### Extracted text
Recent presenters have been Steve Austin (2011–2017), Madonna King (2006–2011), Steve Austin (2004–2005), Kirsten Macgregor (2003), Susan Mitchell (2002), Andrew Carroll (2000–2001), Cathy Border (2000), John Barton, Carolyn Tucker (1998–1999), Anna Reynolds and Rod Henshaw. In 2002, the ABC was forced to apologise to Andrew Carroll and admit he was unfairly sacked. Carroll was taken off-air after commenting, during an interview with Queensland Premier Peter Beattie, that he would have to "reconsider the terms of his contract" (or similar). Carroll's story was featured on the ABC's own media watchdog program Media Watch. In October 2011, King announced that she would be leaving the station to spend more time with her children.

In December 2011, Steve Austin was announced as King's replacement. In December 2017, ABC announced that Breakfast with Craig Zonca and Rebecca Levingston would extend to 10am and a new show Focus Brisbane with Emma Griffiths will replace the Mornings show. In 2019, further changes saw the Brisbane Focus program discontinued - and the Mornings resumed with Rebecca Levingston as host.

Afternoons is broadcast on 612 ABC Brisbane between 12.30pm and 3.30pm and is presented by Katherine Feeney. Between 12.30pm and 1.30pm the program is only heard on 612 ABC Brisbane and ABC Gold Coast. From 1.30pm to 3.00pm the program is statewide on the ABC Local Radio Queensland network. Between 3.00pm and 3.30pm the program is only heard on 612 ABC Brisbane.

### Listed records
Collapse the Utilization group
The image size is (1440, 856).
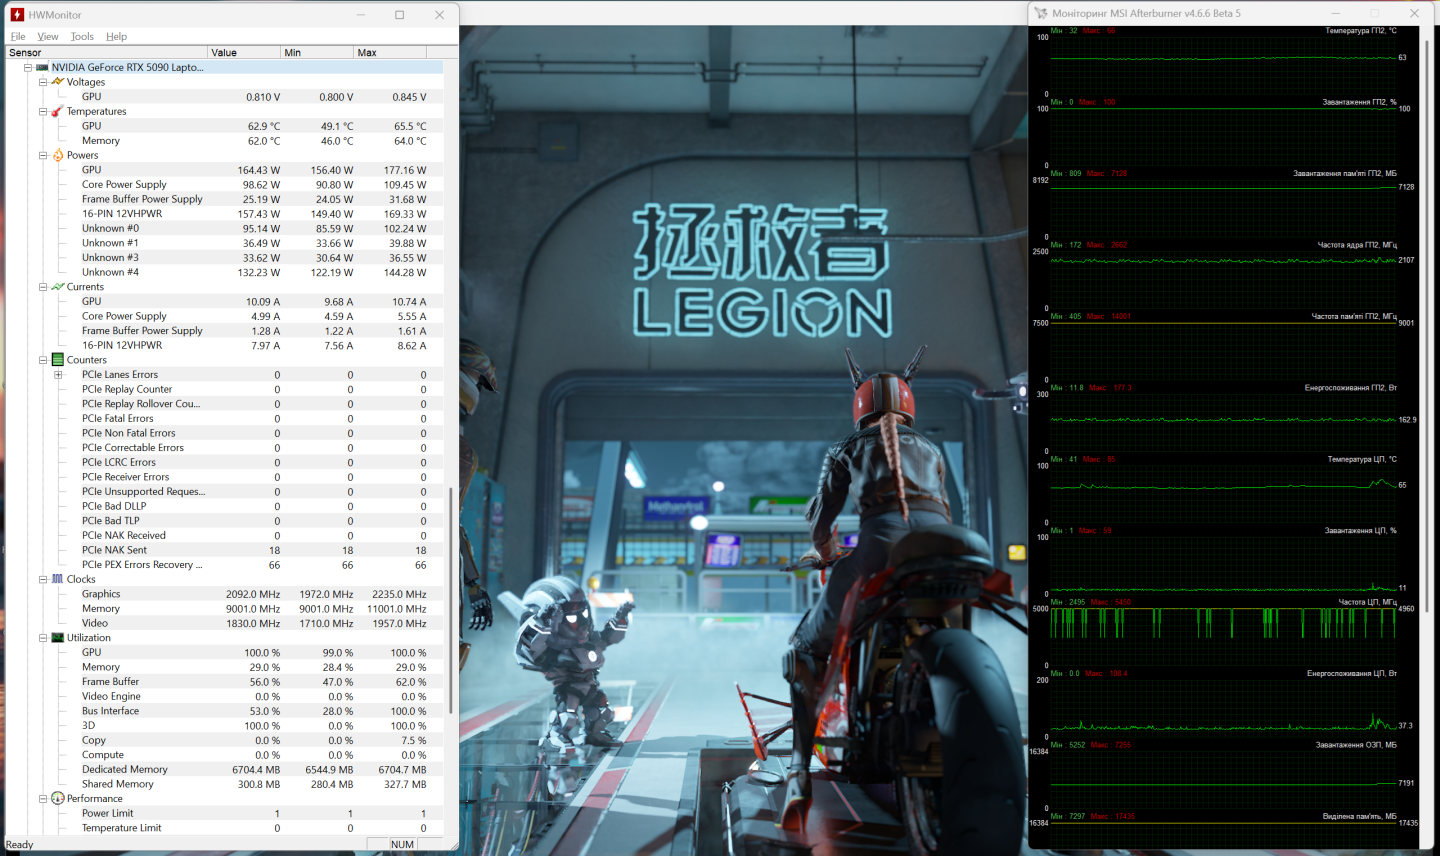[43, 638]
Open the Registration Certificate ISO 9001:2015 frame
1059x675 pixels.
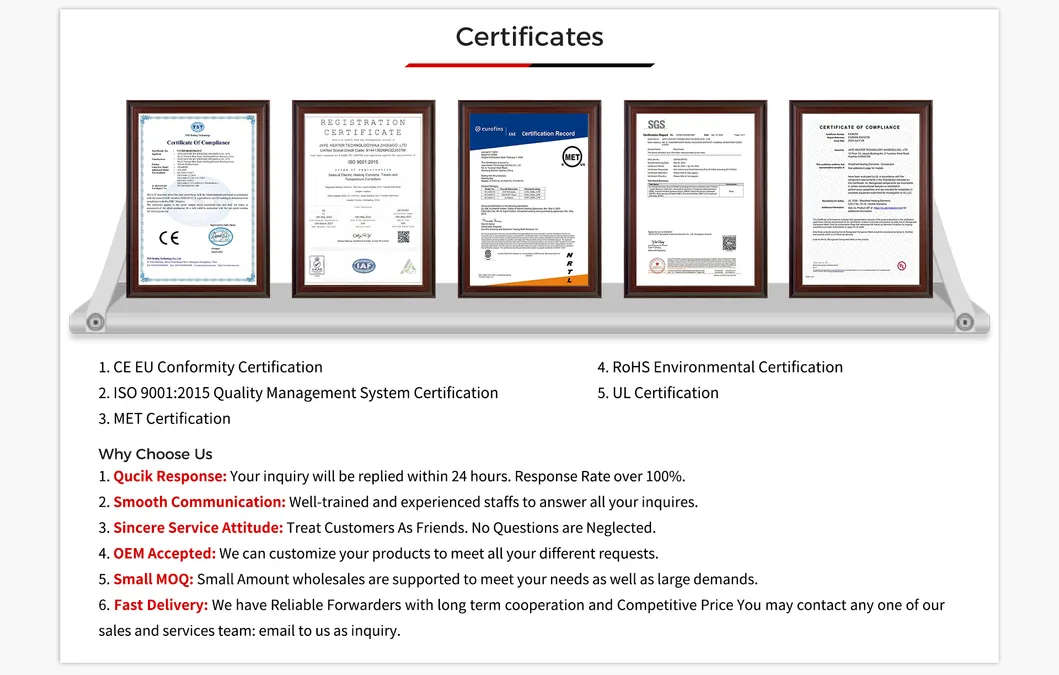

### List of tasks
A) Sum up the text about ABC Brisbane radio in two sentences.
B) Turn the paragraph of the ABC Brisbane radio text that begins "Afternoons is broadcast" into a short list that keeps its main facts.
C) Answer these questions from the ABC Brisbane radio text, one line each:
(i) Who announced in October 2011 that she would leave the station?
(ii) Who hosted Mornings when it resumed in 2019?
(iii) During which hours is Afternoons heard statewide?
Work only from the text about ABC Brisbane radio, not from the items.

### Expected responses
A) The text lists recent presenters, including Madonna King, who left in 2011 and was replaced by Steve Austin, and Andrew Carroll, whom the ABC admitted in 2002 had been unfairly sacked. It also says that Afternoons is presented by Katherine Feeney on 612 ABC Brisbane from 12.30pm to 3.30pm, with part of it heard statewide.

B)
- Afternoons airs on 612 ABC Brisbane from 12.30pm to 3.30pm, presented by Katherine Feeney.
- 12.30pm to 1.30pm: heard only on 612 ABC Brisbane and ABC Gold Coast.
- 1.30pm to 3.00pm: heard statewide on the ABC Local Radio Queensland network.
- 3.00pm to 3.30pm: heard only on 612 ABC Brisbane.

C)
(i) Madonna King
(ii) Rebecca Levingston
(iii) 1.30pm to 3.00pm